The Pillars of the Earth follows the construction of a cathedral in the fictional English town of Kingsbridge across roughly forty years in the twelfth century, set against the real historical chaos of King Stephen's reign — a period of civil war and disputed succession known as The Anarchy. The central figures are Tom Builder, a master mason who dreams of building a great cathedral; Prior Philip, the principled monk who wants to build it; Ellen and Jack, the mother-and-son outsiders whose lives become intertwined with the project; and the Hamleigh family, whose appetite for power and land provides the novel's central antagonism.

What Follett achieved — and why the book has sold over twenty-six million copies — is the combination of genuine historical research with the pleasures of an old-fashioned adventure novel. The cathedral-building sequences are detailed and specific in ways that feel earned: Follett spent years researching medieval architecture, and the technical problems of building a gothic vault with twelfth-century tools and materials are rendered with the same commitment as the plot. At the same time, the novel has all the mechanics of commercial fiction: heroes, villains, sexual violence, reversals of fortune, and a structure that keeps adding new crises as old ones resolve.

● **Entries provided**:
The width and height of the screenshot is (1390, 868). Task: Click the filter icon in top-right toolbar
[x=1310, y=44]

---

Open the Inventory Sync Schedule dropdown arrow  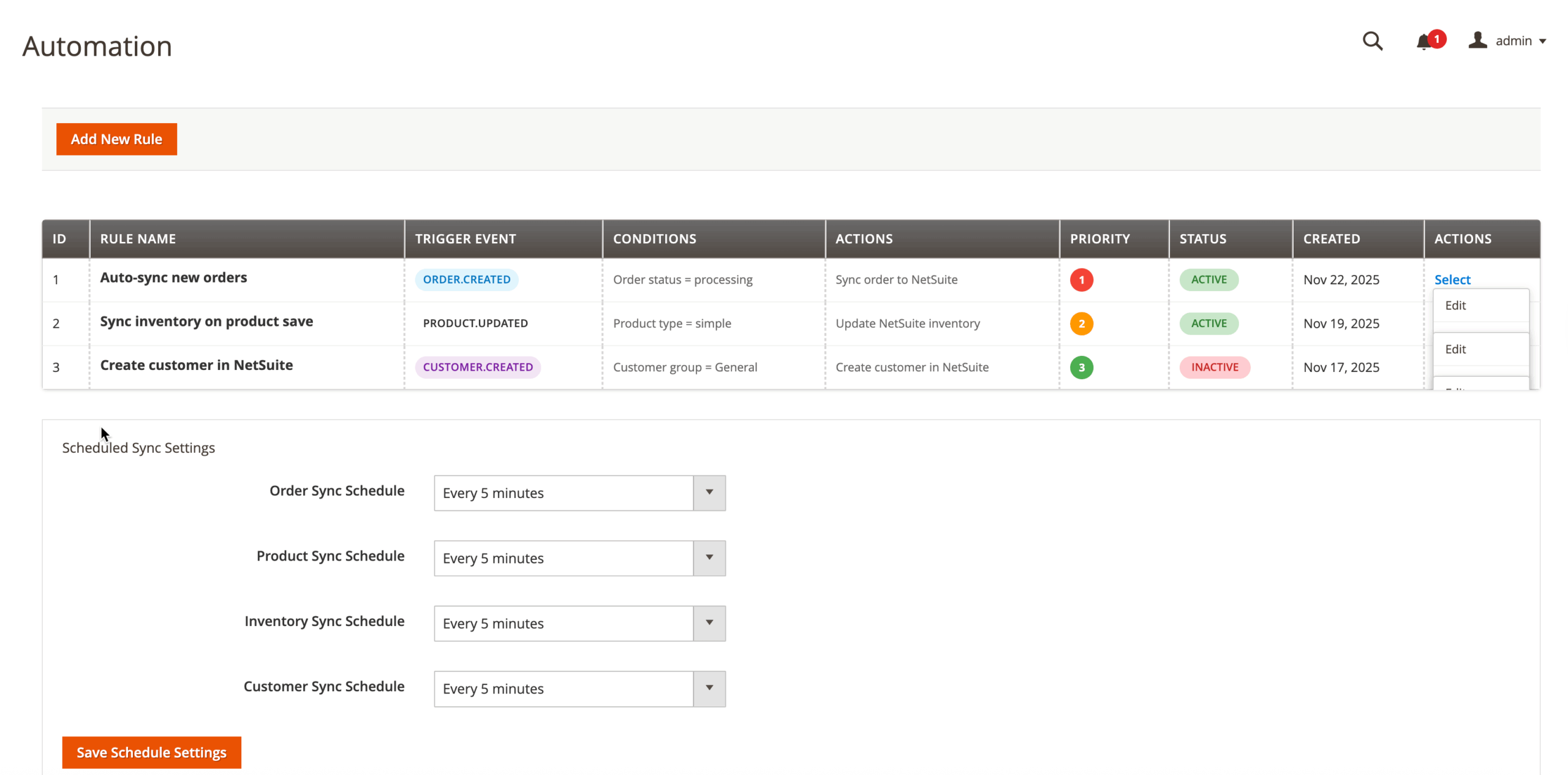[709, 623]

● **What this exercise asks**:
1 – From the text about The Pillars of the Earth, extract everything from "What Follett achieved" down to "old ones resolve.".
2 – According to the text about The Pillars of the Earth, how many copies has the book sold?

● **Expected results**:
1 –
What Follett achieved — and why the book has sold over twenty-six million copies — is the combination of genuine historical research with the pleasures of an old-fashioned adventure novel. The cathedral-building sequences are detailed and specific in ways that feel earned: Follett spent years researching medieval architecture, and the technical problems of building a gothic vault with twelfth-century tools and materials are rendered with the same commitment as the plot. At the same time, the novel has all the mechanics of commercial fiction: heroes, villains, sexual violence, reversals of fortune, and a structure that keeps adding new crises as old ones resolve.

2 – Over twenty-six million copies.